Central Station had their first large-scale retrospective exhibition, called Faç Off, at Richard Goodall Gallery in Manchester, England in July 2008. It was a 25-year retrospective and encompassed work from throughout their career, offering for the first time the chance to buy silkscreen and pigment prints in signed and numbered editions of their works including the Faç Off and Madchester designs. It featured artwork from their Factory Records days, various fine art paintings and portraits of TV and radio personalities like Tommy Cooper, Ken Dodd, and Kenneth Williams.

In 2010, Central Station Design collaborated with ITV to celebrate the 50th anniversary of TV series Coronation Street, producing "a series of technicolour portraits of the soap's most famous stars." The prints were displayed at the Richard Goodall Gallery in Manchester in an exhibition entitled Central Station Paint Coronation Street Part 1 which ran from Friday 3 December 2011 to 15 January 2011.

==Title Sequences and Film Work==
Operating under the names Central Station Art and Central Station Technicolour, the trio has designed numerous title sequences and graphics for feature films.

In 2002, they created the opening title sequence for the film 24 Hour Party People, a British comedy-drama directed by Michael Winterbottom about Manchester's popular music community from 1976 to 1992, and specifically about Factory Records. Along with the main titles, Central Station created the film's poster and its interstitial graphics, imbuing each piece with their signature "manic energy and bold swaths of colour." Central Station would go on to collaborate with Winterbottom on several more films, including The Killer Inside Me (2010) and The Look of Love (2013), for which they also designed title sequences. Talking with Art of the Title about their work on The Killer Inside Me, Karen Jackson said, "We tried to create our own contemporary take on ’50s title sequences." Sam Carroll describes their title sequence for The Look of Love as "an opening 3 minute film-within-a-film and various montages that would bring this eccentric, wild and colourful world to life."

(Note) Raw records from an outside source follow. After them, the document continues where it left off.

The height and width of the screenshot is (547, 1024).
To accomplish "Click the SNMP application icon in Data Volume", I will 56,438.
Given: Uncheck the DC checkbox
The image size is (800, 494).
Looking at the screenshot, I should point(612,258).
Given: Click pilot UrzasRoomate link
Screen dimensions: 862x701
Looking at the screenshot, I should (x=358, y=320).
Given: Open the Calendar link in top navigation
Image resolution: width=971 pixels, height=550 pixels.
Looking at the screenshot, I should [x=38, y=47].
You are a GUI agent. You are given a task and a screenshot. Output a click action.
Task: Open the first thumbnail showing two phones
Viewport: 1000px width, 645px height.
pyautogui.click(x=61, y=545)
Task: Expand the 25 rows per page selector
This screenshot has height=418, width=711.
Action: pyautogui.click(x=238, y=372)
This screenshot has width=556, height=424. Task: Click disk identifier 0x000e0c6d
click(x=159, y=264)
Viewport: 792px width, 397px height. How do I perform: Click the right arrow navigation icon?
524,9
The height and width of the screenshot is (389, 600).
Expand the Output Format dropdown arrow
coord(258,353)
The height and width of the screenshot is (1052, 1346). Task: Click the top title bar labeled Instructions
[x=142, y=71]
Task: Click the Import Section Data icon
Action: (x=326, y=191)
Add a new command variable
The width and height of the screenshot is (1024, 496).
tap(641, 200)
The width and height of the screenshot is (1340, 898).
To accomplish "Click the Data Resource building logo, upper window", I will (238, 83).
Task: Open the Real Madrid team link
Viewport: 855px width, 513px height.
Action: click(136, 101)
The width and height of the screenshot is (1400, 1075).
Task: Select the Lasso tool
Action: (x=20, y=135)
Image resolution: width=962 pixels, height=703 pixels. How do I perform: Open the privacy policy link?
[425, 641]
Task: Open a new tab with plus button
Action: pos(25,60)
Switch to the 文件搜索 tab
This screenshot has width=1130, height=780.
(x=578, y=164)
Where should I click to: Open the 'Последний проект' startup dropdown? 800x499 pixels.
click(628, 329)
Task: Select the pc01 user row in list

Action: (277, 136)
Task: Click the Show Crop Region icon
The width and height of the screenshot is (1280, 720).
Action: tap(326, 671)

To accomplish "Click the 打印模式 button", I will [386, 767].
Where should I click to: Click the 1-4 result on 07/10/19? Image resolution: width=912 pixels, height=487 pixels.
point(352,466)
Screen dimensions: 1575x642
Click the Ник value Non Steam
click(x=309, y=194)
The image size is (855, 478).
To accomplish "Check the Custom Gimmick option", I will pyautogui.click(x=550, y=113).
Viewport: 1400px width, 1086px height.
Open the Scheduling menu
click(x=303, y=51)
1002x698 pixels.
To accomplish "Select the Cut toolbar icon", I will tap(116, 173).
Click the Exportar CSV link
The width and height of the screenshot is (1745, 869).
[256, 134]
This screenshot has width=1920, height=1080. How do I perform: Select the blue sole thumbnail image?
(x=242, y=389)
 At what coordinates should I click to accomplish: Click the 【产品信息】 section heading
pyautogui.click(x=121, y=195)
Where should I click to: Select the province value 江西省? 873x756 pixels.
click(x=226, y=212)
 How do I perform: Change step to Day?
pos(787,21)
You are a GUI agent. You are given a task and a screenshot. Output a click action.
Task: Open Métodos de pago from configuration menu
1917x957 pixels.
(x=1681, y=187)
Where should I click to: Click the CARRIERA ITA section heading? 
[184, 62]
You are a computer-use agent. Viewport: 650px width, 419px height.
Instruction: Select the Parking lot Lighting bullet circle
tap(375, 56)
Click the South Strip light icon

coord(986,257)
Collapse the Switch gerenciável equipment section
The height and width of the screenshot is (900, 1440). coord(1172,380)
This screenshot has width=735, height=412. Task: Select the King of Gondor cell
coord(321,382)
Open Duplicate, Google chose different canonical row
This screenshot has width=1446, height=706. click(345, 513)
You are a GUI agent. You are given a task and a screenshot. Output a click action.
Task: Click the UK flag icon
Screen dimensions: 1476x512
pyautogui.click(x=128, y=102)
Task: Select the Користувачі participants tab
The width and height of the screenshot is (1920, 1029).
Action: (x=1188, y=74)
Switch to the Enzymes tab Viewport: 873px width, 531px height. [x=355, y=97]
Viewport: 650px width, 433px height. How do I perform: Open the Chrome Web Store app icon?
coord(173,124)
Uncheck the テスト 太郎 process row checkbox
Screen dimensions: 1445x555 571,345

In 2006, they worked with Director Antonia Bird to create the opening title sequence for the two-hour Cracker TV special.

==Filmography==
- The Emperor's New Clothes (2015)
- The Look of Love (2013)
- The Killer Inside Me (2010)
- A Summer in Genoa (2008)
- A Mighty Hearty (2007)
- The Road to Guantanamo (2006)
- Cracker (2006)
- 9 Songs (2004)
- In This World (2002)
- 24 Hour Party People (2002)

==Personal life==
The Carrolls are cousins of Shaun and Paul Ryder of the Happy Mondays.